§ Problem requirements
Print every entry below exactly, leaving out the pictures.

Collected data entries:

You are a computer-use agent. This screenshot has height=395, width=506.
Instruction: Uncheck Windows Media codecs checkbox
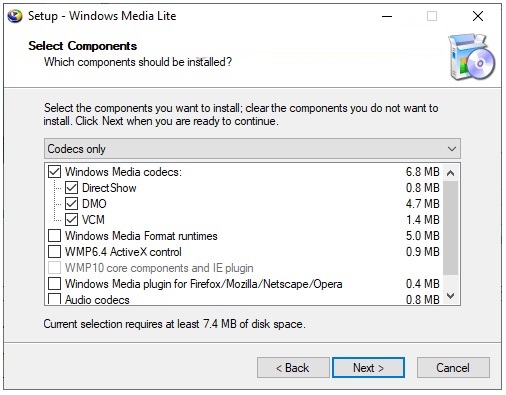pos(54,172)
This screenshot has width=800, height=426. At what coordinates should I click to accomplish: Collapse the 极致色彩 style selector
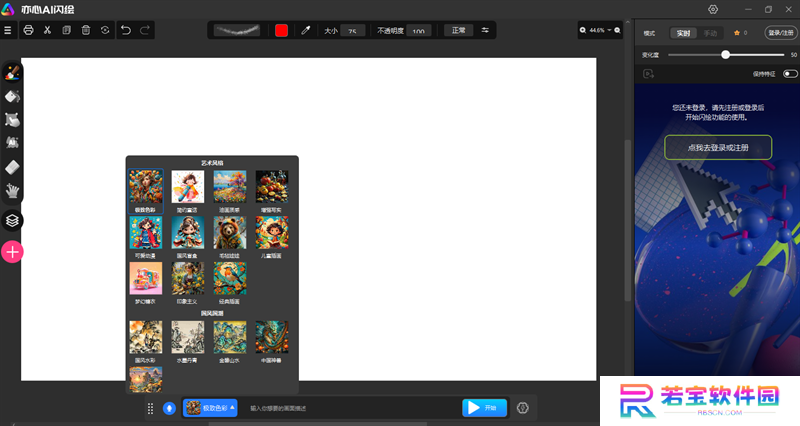click(x=210, y=408)
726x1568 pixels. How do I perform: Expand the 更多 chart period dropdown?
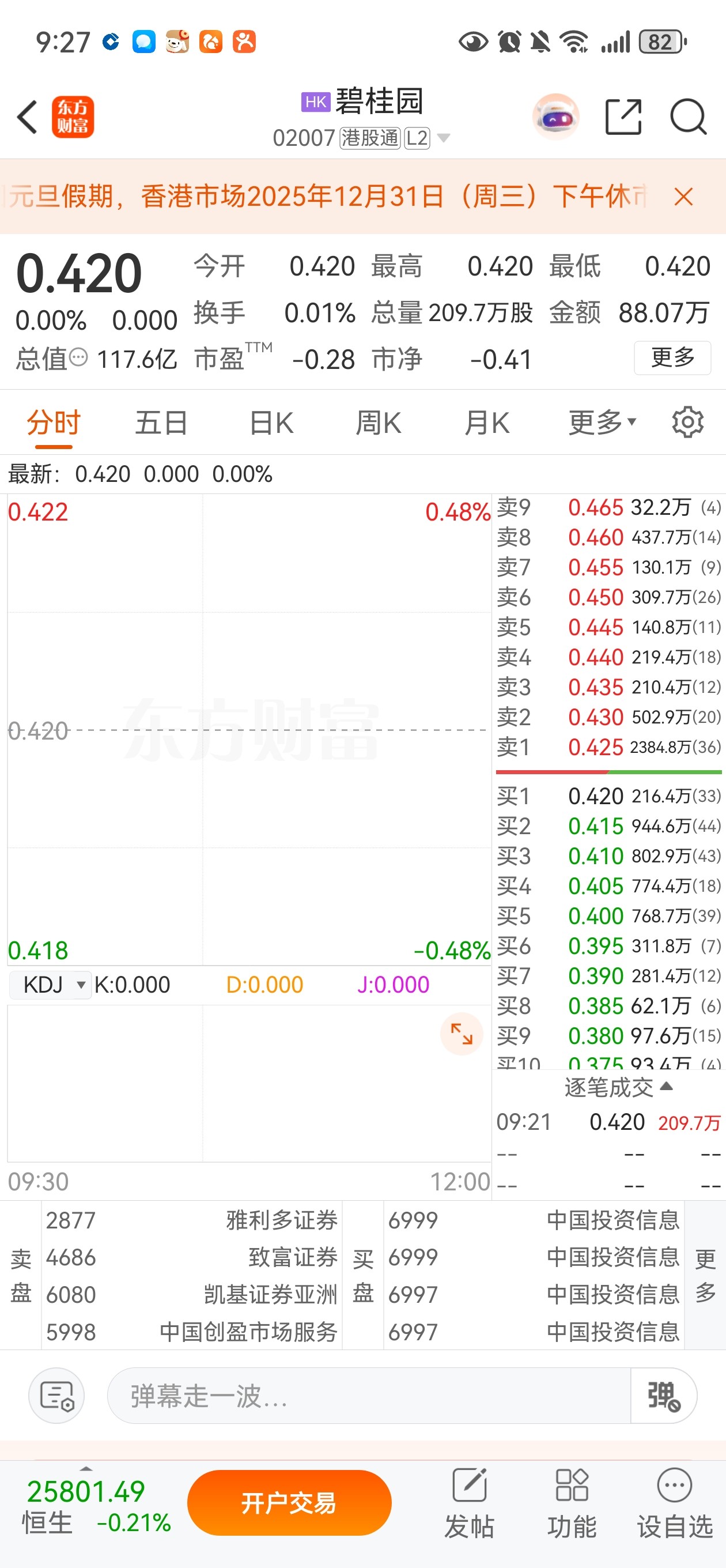[603, 422]
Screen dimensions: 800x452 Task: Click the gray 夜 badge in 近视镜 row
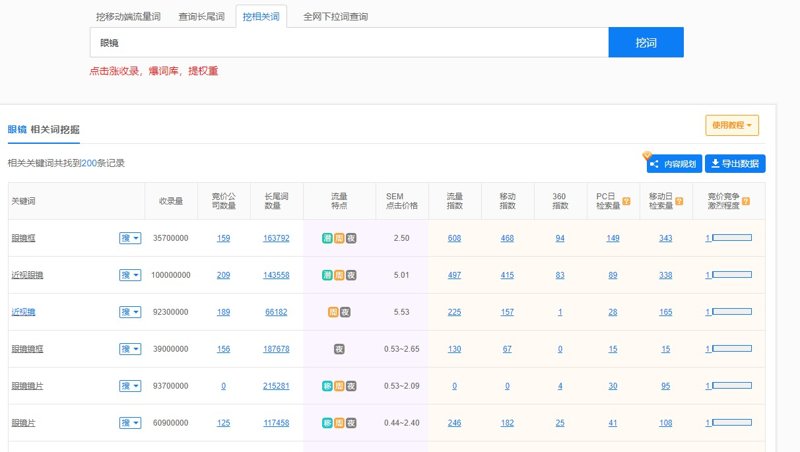[345, 312]
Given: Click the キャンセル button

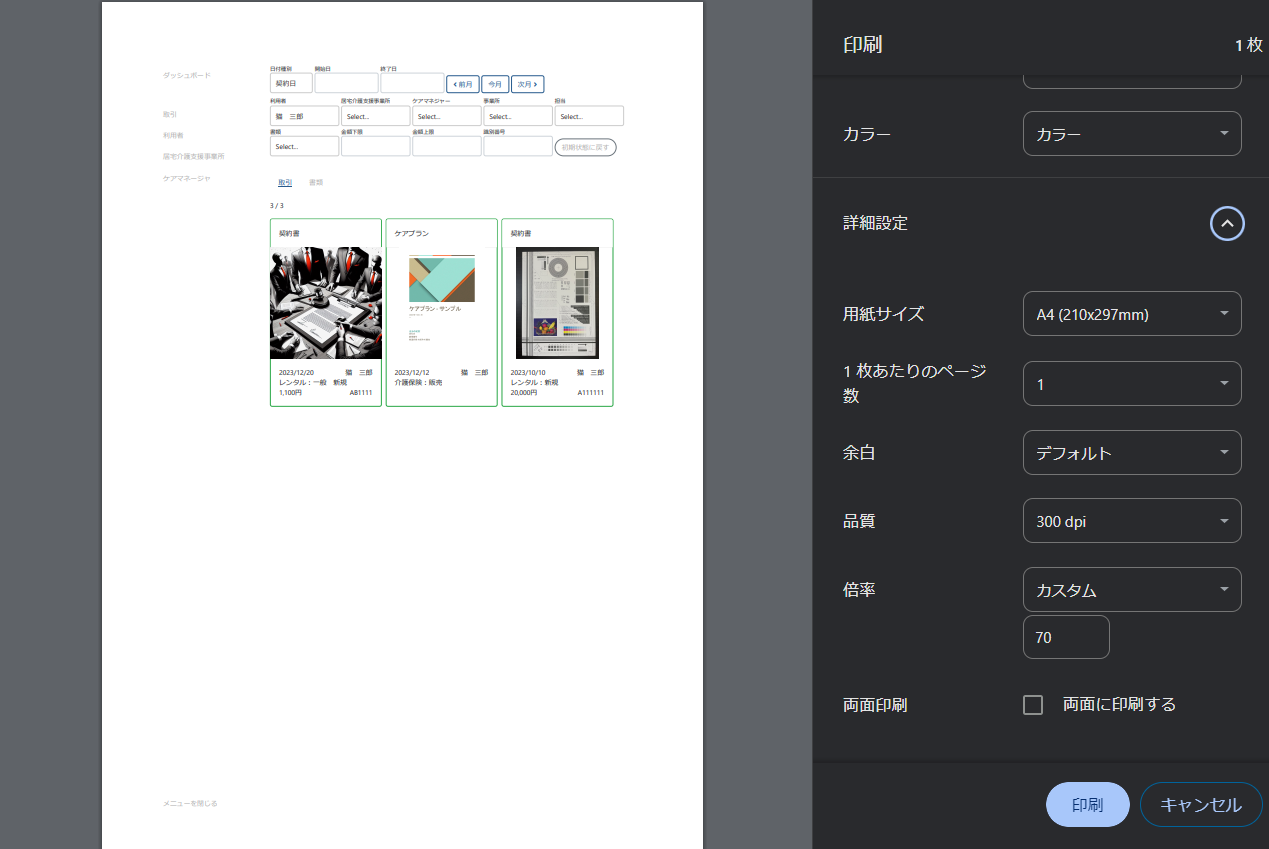Looking at the screenshot, I should pos(1200,804).
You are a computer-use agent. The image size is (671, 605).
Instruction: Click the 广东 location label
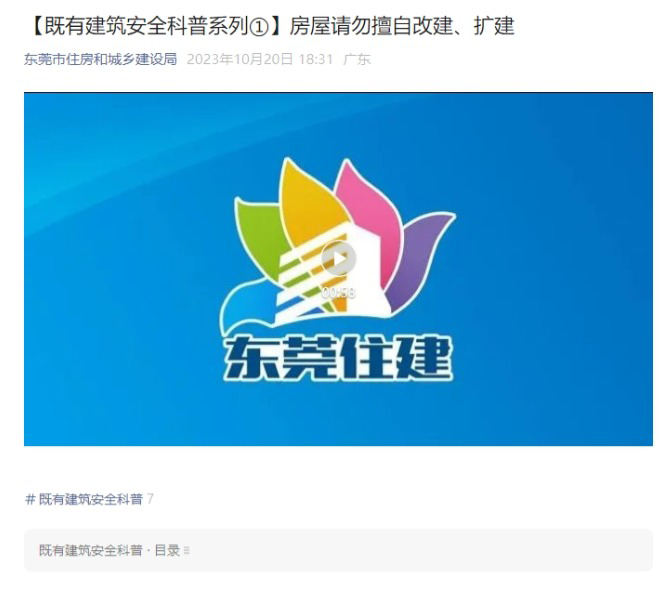pos(356,59)

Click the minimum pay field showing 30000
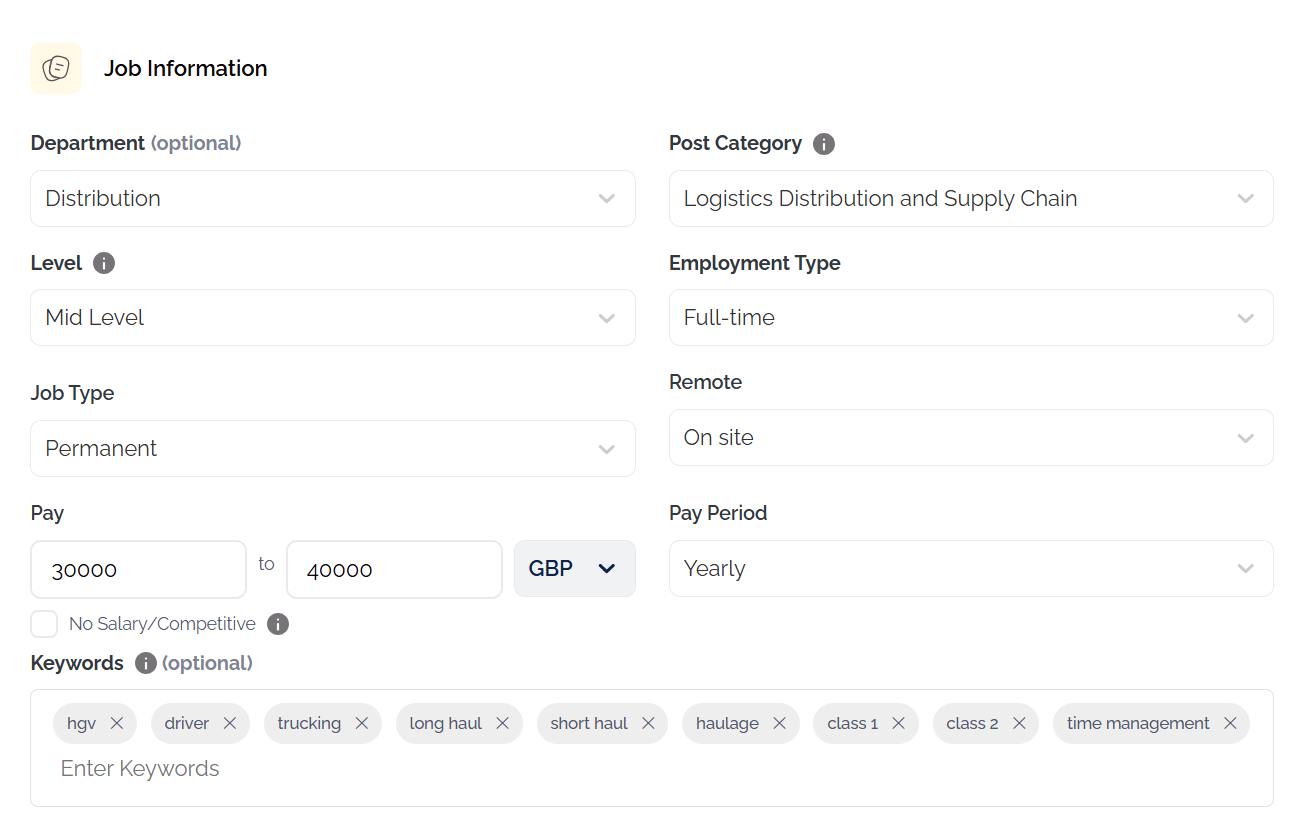(138, 570)

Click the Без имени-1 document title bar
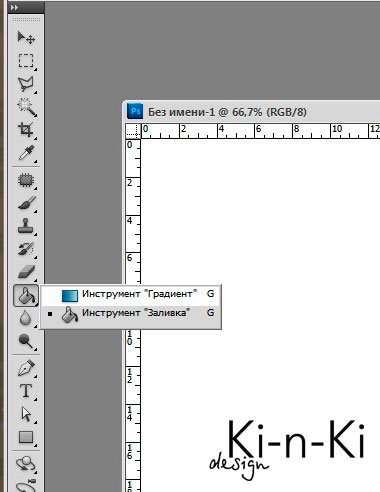pyautogui.click(x=253, y=112)
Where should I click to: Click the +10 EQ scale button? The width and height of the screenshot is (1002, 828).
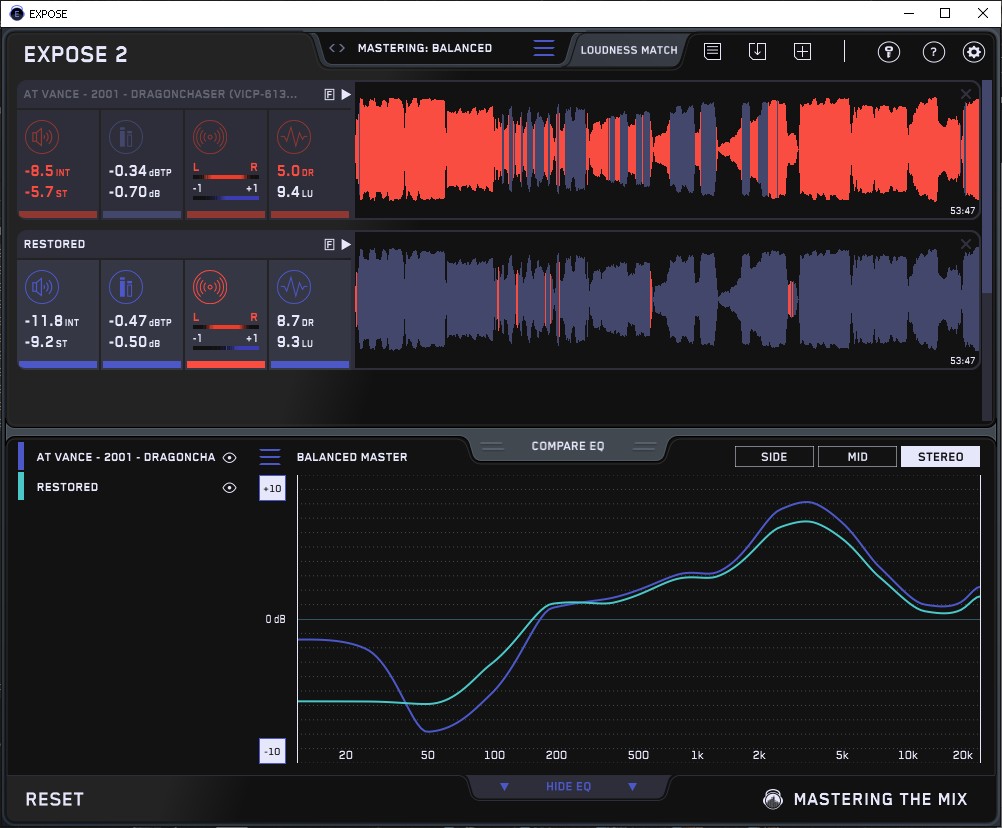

§ Solution
You are a computer-use agent. This screenshot has height=395, width=506.
Instruction: Uncheck Windows Media codecs checkbox
pos(54,172)
This screenshot has width=800, height=426. At what coordinates should I click to accomplish: Collapse the 极致色彩 style selector
click(x=210, y=408)
726x1568 pixels. How do I perform: Expand the 更多 chart period dropdown?
[603, 422]
Screen dimensions: 800x452 Task: Click the gray 夜 badge in 近视镜 row
[345, 312]
Given: Click the キャンセル button

Looking at the screenshot, I should pos(1200,804).
You are a computer-use agent. The image size is (671, 605).
Instruction: Click the 广东 location label
pos(356,59)

Click the minimum pay field showing 30000
(138, 570)

Click the Без имени-1 document title bar
pyautogui.click(x=253, y=112)
Where should I click to: Click the +10 EQ scale button? The width and height of the screenshot is (1002, 828).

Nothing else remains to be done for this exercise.